◆ **Work order**:
After finding "The image size is (777, 575)." in a line below, print that line and the rest of the lines exactly, leaving out all pictures.

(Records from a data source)
=== Section Start ===

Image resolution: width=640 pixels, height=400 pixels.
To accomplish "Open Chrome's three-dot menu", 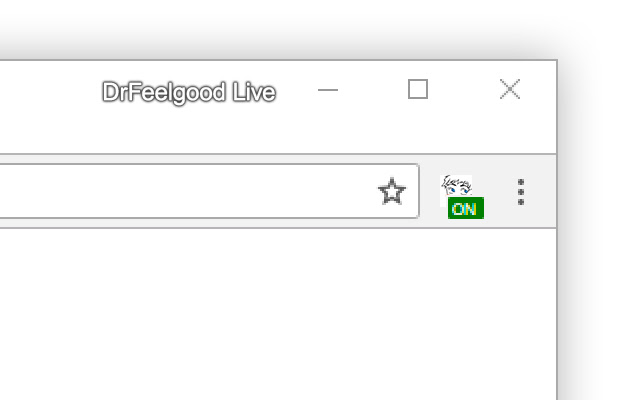I will click(520, 192).
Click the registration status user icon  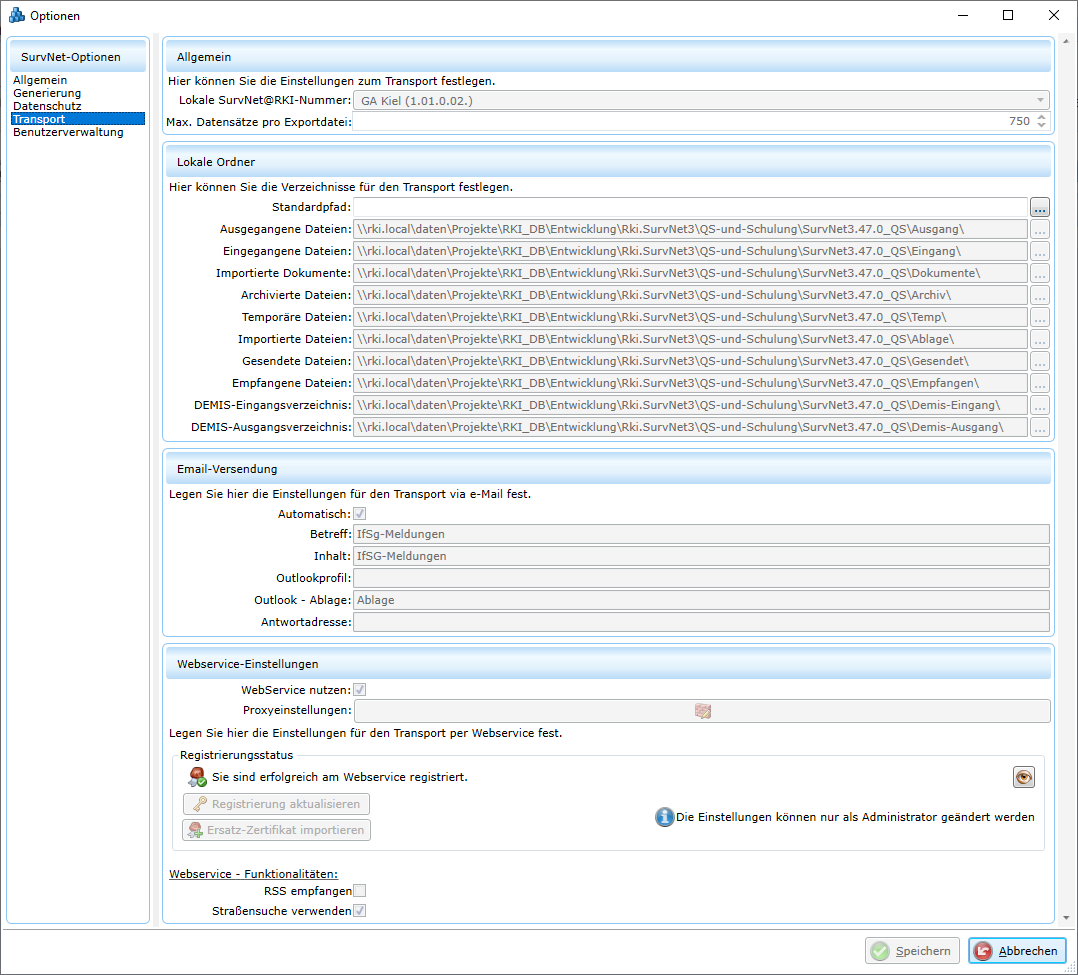pyautogui.click(x=196, y=777)
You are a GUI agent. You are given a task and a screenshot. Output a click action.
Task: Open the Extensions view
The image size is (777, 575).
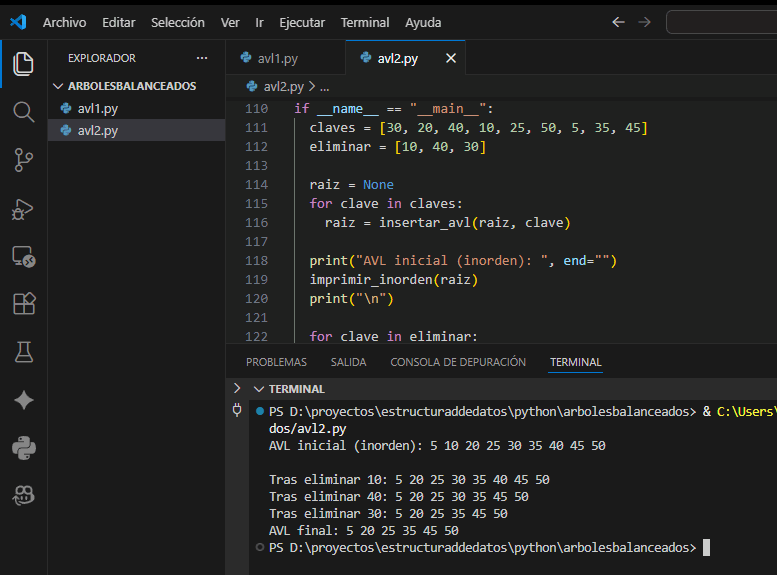pos(23,304)
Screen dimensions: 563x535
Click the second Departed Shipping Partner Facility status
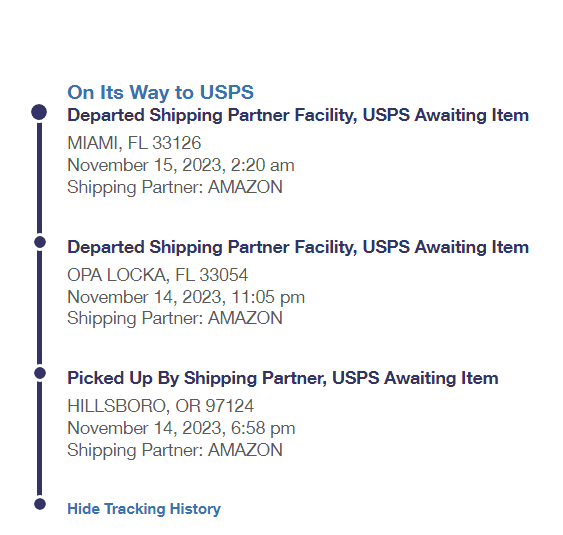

=== Section End ===

◆ **Solution**:
The image size is (777, 575).
pos(23,304)
Screen dimensions: 563x535
Click the second Departed Shipping Partner Facility status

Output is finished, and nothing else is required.